# INSTRUCTIONS
1. In the J curve book review, list every number in the line that names the publisher, in the order they appear.
2. Reproduce the J curve book review word for word, from "March 14, 2008" up to and including "the J curve.".
--- start PASSAGE SHOWN ---
The Ubiquitous and Seductive J Curve

March 14, 2008


From The J Curve: A New Way to Understand Why Nations Rise and Fall.

Book Review
Philip J. Davis

The J Curve: A New Way to Understand Why Nations Rise and Fall. By Ian Bremmer, Simon and Schuster, New York, 2006 (hardcover), 320 pages, $26.00; 2007 (paperback), 336 pages, $11.00.

My doctor told me to keep a hot compress on my sore arm. But our cleaning lady told me to change it to a cold compress. She knew about the J curve.
---An old joke, updated


J curves are all over the map. They can be epitomized in the observation that more is sometimes also less and less is sometimes more. Eating is good for you, but too much stuffing can make you sick. Bells and whistles in a computer package can be useful, but too many of them can reduce user friendliness. Introduce (if you can) numerical measures of such "quantities," plot one against the other, and lo and behold, you will have produced a J curve (or perhaps an upside-down J). Easier still: Without quantization, label unscaled axes appropriately and draw a J curve freehand, and in this way produce a qualitative description of a certain phenomenon. Then, if you care to, draw predictions and policy conclusions---on, for example, the eruption of group violence.
Ian Bremmer has described the crises of the past hundred years or so as seen through a generic two-dimensional curve in the shape of a J that plots social stability against political and social openness. The linking of these qualities is by no means new. In my undergraduate days, Professor Roger Merri-man (a Roosevelt hater) said to us in the final lecture of his History I course:

"Gentlemen, the pendulum of history swings back and forth from liberty to security."

Same idea.
--- end PASSAGE SHOWN ---
--- start SUPPLIED DATA ---
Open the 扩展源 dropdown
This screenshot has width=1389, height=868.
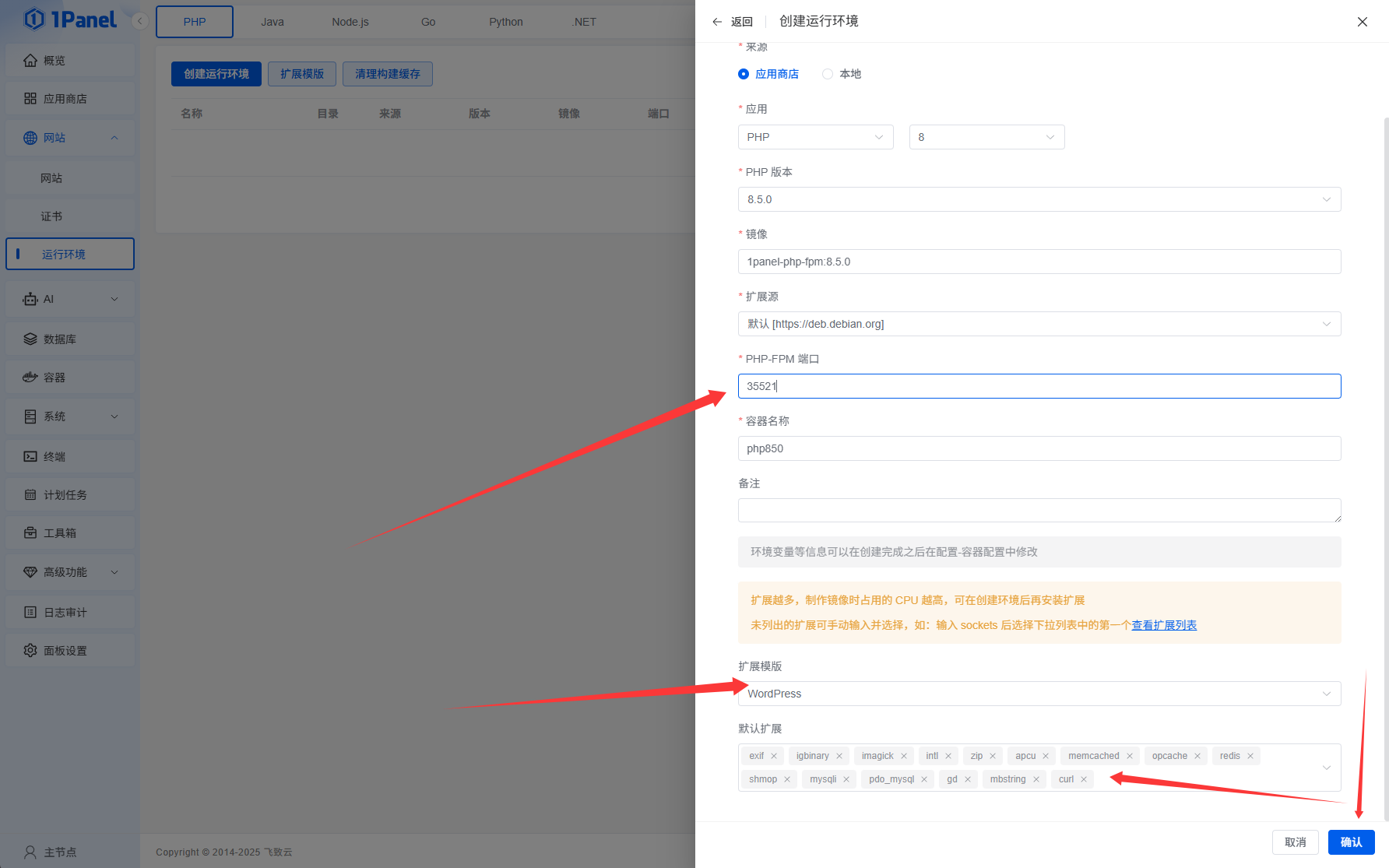point(1039,324)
--- end SUPPLIED DATA ---
# SOLUTION LIST
1. 2006, 320, $26.00, 2007, 336, $11.00

2.
March 14, 2008


From The J Curve: A New Way to Understand Why Nations Rise and Fall.

Book Review
Philip J. Davis

The J Curve: A New Way to Understand Why Nations Rise and Fall. By Ian Bremmer, Simon and Schuster, New York, 2006 (hardcover), 320 pages, $26.00; 2007 (paperback), 336 pages, $11.00.

My doctor told me to keep a hot compress on my sore arm. But our cleaning lady told me to change it to a cold compress. She knew about the J curve.